In our perpetual rush to illuminate the night and protect our species from danger, we risk losing the simple, yet transformative power of stargazing.

An expansive inner shift occurs when we look into the night sky and imagine all the “what if’s” of our universe. Storytelling is born from such moments.

It’s through the sharing of our stories that we seek to connect the dots between the stars—and one another. While some burn bright and others dim, at our core we are all made of the same stuff.

Jennifer Sloane grew up in New York City and spent many of her early summers upstate in the Adirondack Mountains. As an only child with a vivid imagination, NYC was the perfect place to fall in love with the Arts and the Adirondacks were the perfect place for stargazing. The cultural diversity of the city and the profound beauty of nature shaped her worldview and led to a lifelong familiarity with the paradoxical nature of the universe.

Whether contemplating in the UN Meditation Room, falling under the spell of the Unicorn in Captivity at the Cloisters Museum, hiking barefoot in the Adirondacks, or lying on her back mesmerized by the starry night sky, Jennifer’s youth begged for a deeper understanding of the interconnection between all things.

It was the time spent lost in the world of books and listening to the whispers of the stars—all those in-between spaces where mysteries revealed themselves—that enabled Jennifer to chart her course through life.

Throughout her journey, writing has been Jennifer’s most faithful companion. It began with poetry (her first poem was written at the age of seven for her grandfather) and later developed into short stories, where she eventually collected her fair share of rejection slips. At Drew University in Madison, New Jersey, Jennifer wrote a series of articles on biomedical ethics for the local newspaper, co-authored a bibliography on the University’s library holdings, and assisted in editing her Theology professor’s works. As far as her education went, Jennifer adhered to Joseph Campbell’s advice and followed her bliss, taking creative writing classes and focusing her studies on comparative theology and ethics.

Just as Jennifer felt her life began to make sense, it took an unexpectedly dramatic turn when a tick—no bigger than the period at the end of this sentence—bit her. She was living in the Midwest, finishing her degree at Lourdes University, and fighting the battle of her life with Lyme disease when Campbell’s hero’s journey became all too real.

Jennifer was a voracious reader, but now she couldn’t finish a paragraph before the meaning of the words slipped from her grasp. Textbooks were indecipherable tomes and she feared that she wouldn’t be able to complete her degree. Synchronistically, Jennifer’s love of Art came to the rescue and she was able to complete a Bachelor of Independent Studies with honors—and enough credits for a dual major in Theology and Fine Art.

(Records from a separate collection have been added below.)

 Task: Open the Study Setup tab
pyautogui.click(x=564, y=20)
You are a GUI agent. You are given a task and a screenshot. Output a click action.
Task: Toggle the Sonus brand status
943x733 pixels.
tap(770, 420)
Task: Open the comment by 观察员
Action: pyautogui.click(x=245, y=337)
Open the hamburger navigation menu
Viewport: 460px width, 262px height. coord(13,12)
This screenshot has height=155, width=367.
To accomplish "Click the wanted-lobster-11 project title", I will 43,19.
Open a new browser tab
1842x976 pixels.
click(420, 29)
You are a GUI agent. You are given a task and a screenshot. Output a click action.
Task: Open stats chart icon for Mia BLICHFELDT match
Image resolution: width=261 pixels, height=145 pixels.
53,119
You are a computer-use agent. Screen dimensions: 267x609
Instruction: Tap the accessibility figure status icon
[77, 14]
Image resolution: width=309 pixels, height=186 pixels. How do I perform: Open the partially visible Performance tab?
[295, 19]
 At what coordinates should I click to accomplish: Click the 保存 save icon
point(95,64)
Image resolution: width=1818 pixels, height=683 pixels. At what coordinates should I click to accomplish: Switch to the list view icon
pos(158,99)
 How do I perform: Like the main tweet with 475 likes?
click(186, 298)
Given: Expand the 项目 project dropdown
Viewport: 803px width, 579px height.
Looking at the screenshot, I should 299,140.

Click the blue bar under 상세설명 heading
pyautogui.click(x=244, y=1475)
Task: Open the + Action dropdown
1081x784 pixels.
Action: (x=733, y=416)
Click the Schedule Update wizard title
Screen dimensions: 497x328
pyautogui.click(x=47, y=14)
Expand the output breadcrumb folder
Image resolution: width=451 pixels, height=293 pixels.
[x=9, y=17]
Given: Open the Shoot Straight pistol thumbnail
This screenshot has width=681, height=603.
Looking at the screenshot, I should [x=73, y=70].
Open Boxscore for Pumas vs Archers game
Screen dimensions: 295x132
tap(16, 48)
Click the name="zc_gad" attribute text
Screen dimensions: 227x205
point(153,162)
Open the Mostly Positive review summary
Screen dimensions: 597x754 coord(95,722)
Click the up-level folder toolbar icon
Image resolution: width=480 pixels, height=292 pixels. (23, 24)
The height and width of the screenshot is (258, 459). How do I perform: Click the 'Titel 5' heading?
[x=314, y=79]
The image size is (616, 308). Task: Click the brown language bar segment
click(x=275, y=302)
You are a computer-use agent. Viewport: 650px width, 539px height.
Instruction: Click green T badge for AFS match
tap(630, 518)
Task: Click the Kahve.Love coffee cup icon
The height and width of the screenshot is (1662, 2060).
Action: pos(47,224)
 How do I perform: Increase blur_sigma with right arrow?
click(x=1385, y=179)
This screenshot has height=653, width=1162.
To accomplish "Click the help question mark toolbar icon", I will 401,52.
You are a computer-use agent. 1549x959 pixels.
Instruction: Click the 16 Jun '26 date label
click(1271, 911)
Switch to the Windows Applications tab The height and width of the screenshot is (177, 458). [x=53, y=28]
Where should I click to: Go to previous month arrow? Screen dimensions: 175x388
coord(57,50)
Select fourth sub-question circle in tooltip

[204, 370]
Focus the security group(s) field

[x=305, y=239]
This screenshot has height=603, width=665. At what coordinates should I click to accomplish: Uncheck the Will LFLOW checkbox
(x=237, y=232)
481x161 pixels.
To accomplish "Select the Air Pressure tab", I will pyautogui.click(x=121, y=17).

It was somewhere in the midst of that hero’s journey that Jennifer became a firm believer in forming new neural pathways. With hard work and time, words returned to her and writing became her long-lost best friend. A mythological story about the transmogrification of a shooting star took shape and Jennifer followed that tale for many years, writing, rewriting, and practicing her craft.

Eventually, that story grew into the Nel Mezzo series. So, that business about stargazing and its transformative power?  Jennifer believes that it’s all true. And she knows that it’s never too early or too late to begin the adventure.

Jennifer now lives on the Gulf Coast of South Florida with her dog, Dylan, and close to her children and grandchildren. When she’s not writing, Jennifer acts in local theatres and plays with photography. She continues to relish in the art of stargazing and writing the stories that are impatiently waiting to be told.